Algunos sectores han reaccionado con gran preocupación ante una eventual salida de Carstens de su posición en Banxico. Éstos y otros se cuestionan si la salida del Gobernador Central podría poner en peligro la estabilidad macroeconómica del país.

Si bien la oportunidad de asumir la Dirección General del FMI es reflejo del capital humano en materia económica que ha generado nuestro país en épocas recientes, así como del reconocimiento a Carstens, la preocupación mencionada es relevante ante la tendencia que existe de personalizar la estabilidad.

En teoría, sin embargo, la autonomía del banco central fue diseñada precisamente para evitar asuntos alrededor de personas y de personalismos. Sin duda, si Carstens llega a ser la elección para asumir el primer puesto en el FMI, tendríamos un proceso interesante y hasta divertido para ver quién queda en su lugar, si una personalidad externa, alguien elegido por el Ejecutivo, uno de los cuatro subgobernadores...

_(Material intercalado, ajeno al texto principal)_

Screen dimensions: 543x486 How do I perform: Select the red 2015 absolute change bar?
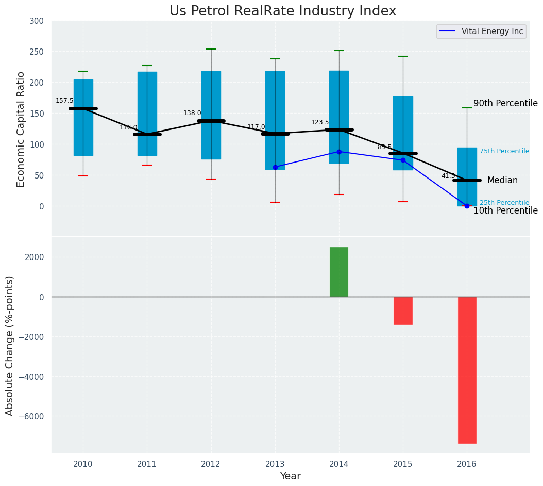coord(403,310)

Quede quien quede, es importante considerar los principios que gobiernan el régimen de autonomía del banco central. Por un lado, el mandato constitucional es claro: el banco debe procurar la estabilidad del poder adquisitivo de la moneda. Punto. No hay mandato de crecimiento, empleo, sustentabilidad, felicidad, equilibrios macroeconómicos. Es un mandato focalizado: lograr la estabilidad. Para ello, hay una Junta de Gobierno con cinco integrantes que votan sobre toda una serie de asuntos, incluyendo los instrumentos (como la tasa de interés) que se usan en el objetivo de lograr la estabilidad o la propia definición funcional de estabilidad del poder adquisitivo, que en el contrato monetario o el actual régimen de metas de inflación se define como un rango de inflación de 0 a 3% (con un margen de 1 por ciento). Recientemente, se ha dado una amplia discusión sobre la conveniencia de acumular más reservas internacionales. Empero, las decisiones son colegiadas, si bien el Gobernador tiene el voto de calidad en caso de un empate técnico.

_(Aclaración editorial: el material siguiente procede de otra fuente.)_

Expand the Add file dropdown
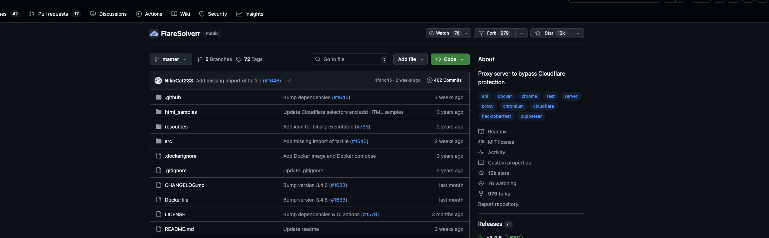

En lo personal, contar con la presencia de Agustín Carstens al frente de una institución tan importante que ha funcionado muy bien como institución autónoma, es un activo de primer nivel. Si se va, debemos tener fe en que, quede quien quede, los pesos y contrapesos en el régimen de autonomía seguirán dando ese clima de relativa estabilidad, respaldando la expectativa de que los ingresos de hoy podrán comprar lo mismo mañana.

Al fin y al cabo, para eso se decidió adoptar la autonomía central, para que la estabilidad sea un asunto institucional y no personal.